On Christmas Day 2018, President Donald Trump called the bottom of a near three-month sell-off in U.S. equities. He tried again this week, but the jury is out on whether this call will prove as prescient.
“Stock Market starting to look very good to me!” Trump tweeted after the Monday close on Wall Street, echoing his sentiments 14 months ago when he told reporters at the White House there was a tremendous opportunity to buy equities. Back then, the S&P 500 staged one of the biggest rallies of the decade-long bull market in its very next trading session.
As of Tuesday morning, markets were showing less confidence: All three of the main American gauges opened in the green, but gains were modest compared the the Monday drop. Earlier futures had even turned negative, raising fears the S&P 500 could decline four days running for the first time since August.
Crucially, that would break a buy-the-dip pattern that for more than a year has helped keep the longest bull market on record alive. On the five occasions America’s benchmark fell more than 2% in 2019, the average gain in the next session was 1.4%. The advance in the five days following the drop was 2.9%.
Thank ongoing fear and uncertainty surrounding the coronavirus, and a drip-drip of bad news regarding the human and economic costs of the illness.
“If you have uncertainty still building you have to be very cautious to buy the dip, unless valuations are really bombed out,” Christian Mueller-Glissmann, managing director of portfolio strategy and asset allocation at Goldman Sachs Group Inc., told Bloomberg TV on Monday. “This correction could go a bit deeper.”
For a while on Tuesday it looked like investors might shrug off such warnings. Futures for the S&P 500 had gained as much as 1% after the underlying gauge tumbled 3.4% a day earlier. But the mood was fragile and the S&P 500 was 0.4% higher as of 9:33 a.m. in New York.

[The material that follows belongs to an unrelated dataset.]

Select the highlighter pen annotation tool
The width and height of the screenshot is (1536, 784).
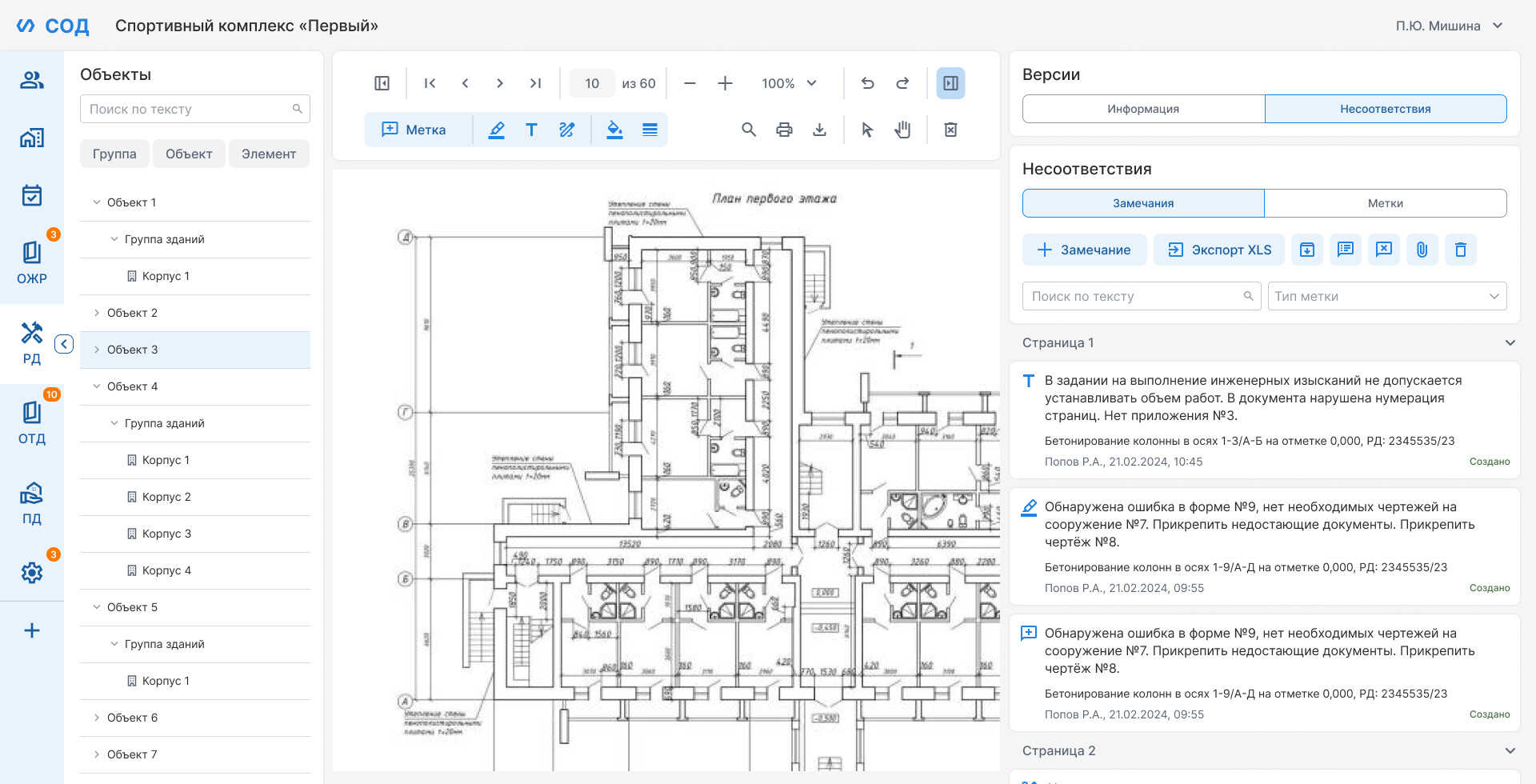[496, 130]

The gloomy turn coincided with ongoing updates about the spread of the virus. Iran reported a total of 15 deaths from the illness, the most fatalities outside China. Italy, the outbreak’s epicenter in Europe, said infections in the Lombardy region rose to 212 from 172. Earlier South Korea reported 84 new infections for a total tally of 977.
‘Not Enough Pullback’
To be sure, it’s not so much that panic has set in. But there’s enough doubt to stay the hand of many buyers, while others think there is still a little more selling to go.